Based on what you understand about PSP, have most of the patients (whose caregivers want them to) been able to remain at home for the duration of the condition — i.e. is it possible for a PSP patient to remain in the home throughout the disease process — whether via home help, hospice and the like? I guess I’m trying to figure out for my mom — unless there is some crazy complication — it seems to me that she could remain in the home for the rest of her life — and any medical equipment that we may need down the line (oxygen, respirator?) could be equipment that we could provide in the home. (she has an excellent medical plan, so cost here is not likely an issue.)

Offhand, I can’t think of any equipment that couldn’t be provided in the home. Does this sound right to you?

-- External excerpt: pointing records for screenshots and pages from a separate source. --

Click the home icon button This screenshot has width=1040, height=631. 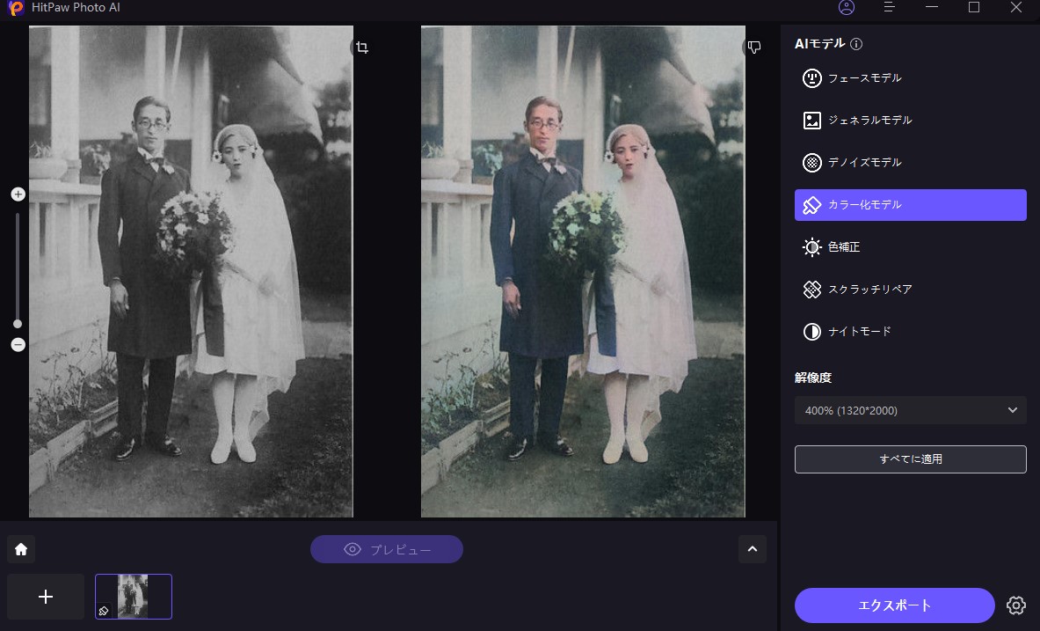tap(21, 549)
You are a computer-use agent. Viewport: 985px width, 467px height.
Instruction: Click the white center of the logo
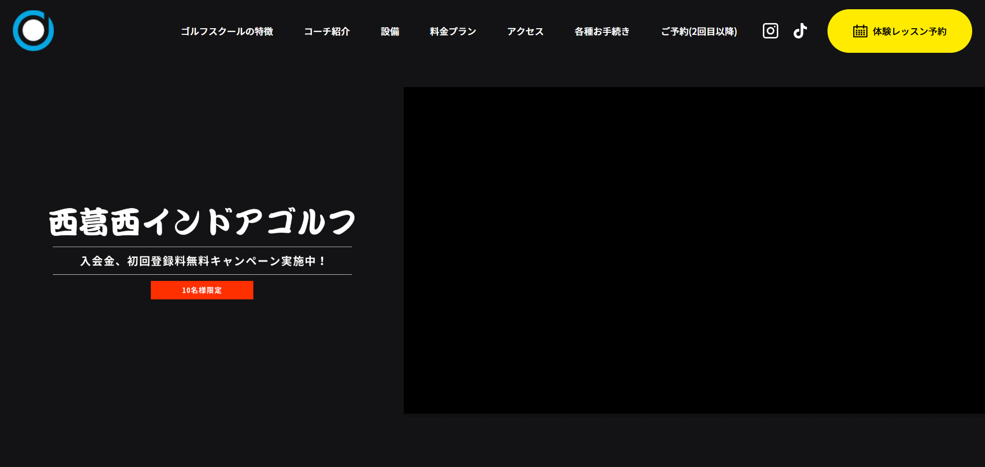(x=33, y=31)
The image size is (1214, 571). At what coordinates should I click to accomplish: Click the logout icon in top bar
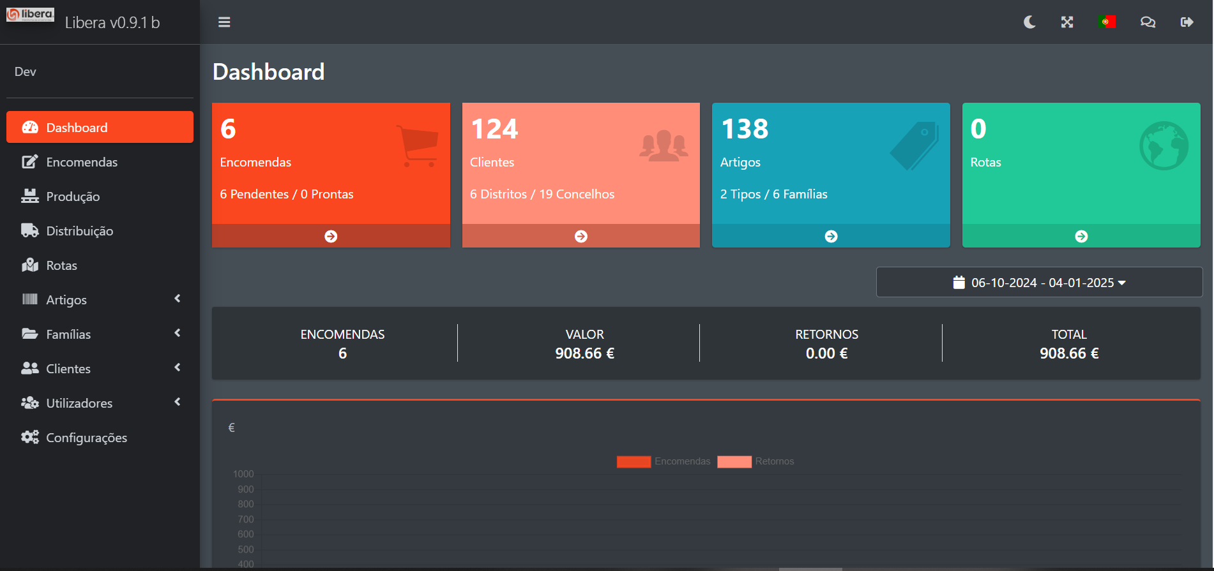(1187, 22)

(Of course, if she needed surgery, a transfusion, or chemo, or something like that, she would need to go into a medical facility….) But on the whole, from what i understand with PSP, she could, theoretically, remain in the home.

Do you hear the same?


The key in determining whether someone can stay at home or not is whether the patient is safe at home and whether the caregiver is safe in providing care. Sometimes it’s not possible to keep people at home. Common reasons for facility placement in PSP are:

* the patient weighs lots more than the caregiver, and the patient cannot assist with transfers;
* the patient requires 7×24 care (or monitoring), and the caregiver cannot provide this; (perhaps the patient is a fall-risk and must be monitored 7×24 for falls)
* the patient is incontinent, and the caregiver cannot deal with this situation; (perhaps because the patient wants to get up multiple times during the night)
* the patient is yelling and verbally abusive, and the caregiver cannot tolerate this;
* the patient has insomnia and often wakes up the caregiver; and
* the caregiver’s mental and physical health are compromised by providing daily care.

In our local support group, probably half of all PSP patients are in facilities receiving some level of care (assisted, skilled) or are at home receiving some level of care.